When automobile manufacturers go shopping for steel, they want it to be lighter, tougher, and more malleable than ever before. To some people that may sound like a tall order, but not to Alison Mark. She's looking for ways to give the industry exactly what it wants
The Queen's University doctoral student is exploring the structural characteristics of TRIP (Transformation Induced Plasticity) steels, a special class of metals with unique properties such as improved workability, and the ability to retain high-temperature constituents even after they have cooled to room temperature. What makes them so attractive to the automobile industry? TRIP steels are especially useful in the stamping and forming processes used to create automobile components. The steels are also useful because they react well under stress-such as during a car crash. The materials absorb more of the crash energy than conventional steel, making them a good choice for passenger vehicles. These are exactly the properties that car companies are looking for in the materials they use in the manufacturing process
As appealing as these steels might be for manufacturing purposes, they can also be quite expensive-depending on the combination of alloying elements that are added to produce them. Alison's research is taking a close look at which alloys do what, and which formulations of TRIP steels could be the most cost effective for the performance they offer. "What makes a TRIP steel unique is the microstructure, which changes under stress and strain," she says. "There has been a lot of general work done on this, but no one has done a really focused study of what happens after the size and shape of the microstructure changes. That's where my work begins."

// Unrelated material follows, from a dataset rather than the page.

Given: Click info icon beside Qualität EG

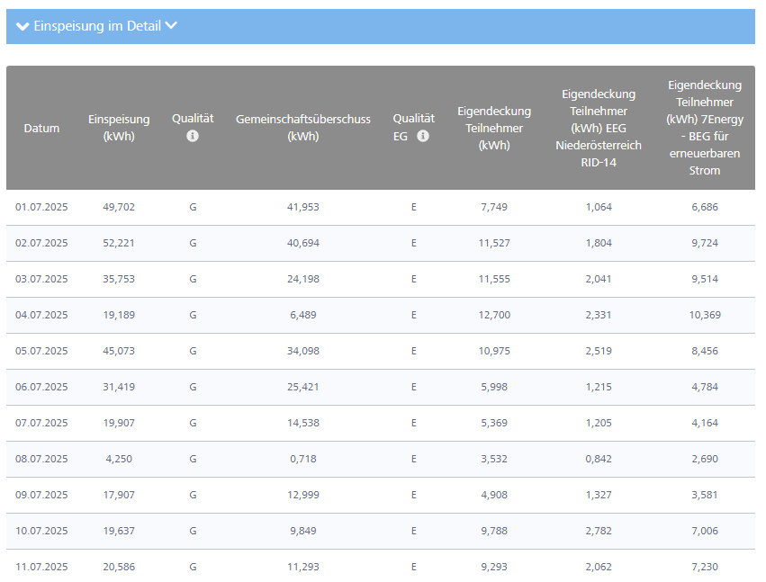Looking at the screenshot, I should pos(423,137).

Alison's activities have already won her praise from members of AUTO21, a national Network of Centres of Excellence devoted to innovative automotive technologies. Her Queen's University thesis advisor, Metallurgy and Materials Engineering professor Doug Boyd, belongs to an AUTO21 research group that investigates the prospects for the next generation of steels for commercial use in vehicles. In fact, Boyd was the one who introduced Alison to some of the intriguing research challenges involving TRIP steels-one of several projects she considered when preparing for her Ph.D.
Even as an undergraduate student, Alison was interested in vehicle construction. Her interest was first sparked when she joined the Queen's Solar Vehicle Team. Since the late 1980s, the student organization has regularly designed and built solar-powered vehicles to compete in international competition against teams from universities and corporations around the world. In 1999, Alison was part of the Queen's team that took part in a competition that sees solar-powered vehicles race some 3,000 km through the heart of Australia's sunny outback. Her team came in second out of 43 teams from 14 countries. Their vehicle, called Radiance, also had the best performance of any university or North American team in the race. Later, when Radiance travelled more than 7,000 km across Canada, the vehicle was entered into the Guinness Book of World Records for the greatest distance ever driven on solar power.

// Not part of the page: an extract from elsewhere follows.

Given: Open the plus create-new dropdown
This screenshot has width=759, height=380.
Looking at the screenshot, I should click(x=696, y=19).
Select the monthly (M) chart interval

For her part, Alison found work on the solar car to be utterly engrossing and inspirational. As assistant to the systems co-ordinator on Queen's Solar Vehicle Team, she had an overview of the entire undertaking and gained immense respect for the calibre of people dedicated to the vehicle. She says it was especially rewarding to share the same goals with the talented and motivated individuals on the team "I got the opportunity to work with the best and brightest from across the disciplines. You can learn things from these people by watching the way they do things and by interacting with them."
What else did she learn? That she has an insatiable appetite for the freedom and fascination of a demanding research endeavour, which she continues to indulge in her work on TRIP steels. "I almost have it to a fault," she admits. "I want to know everything."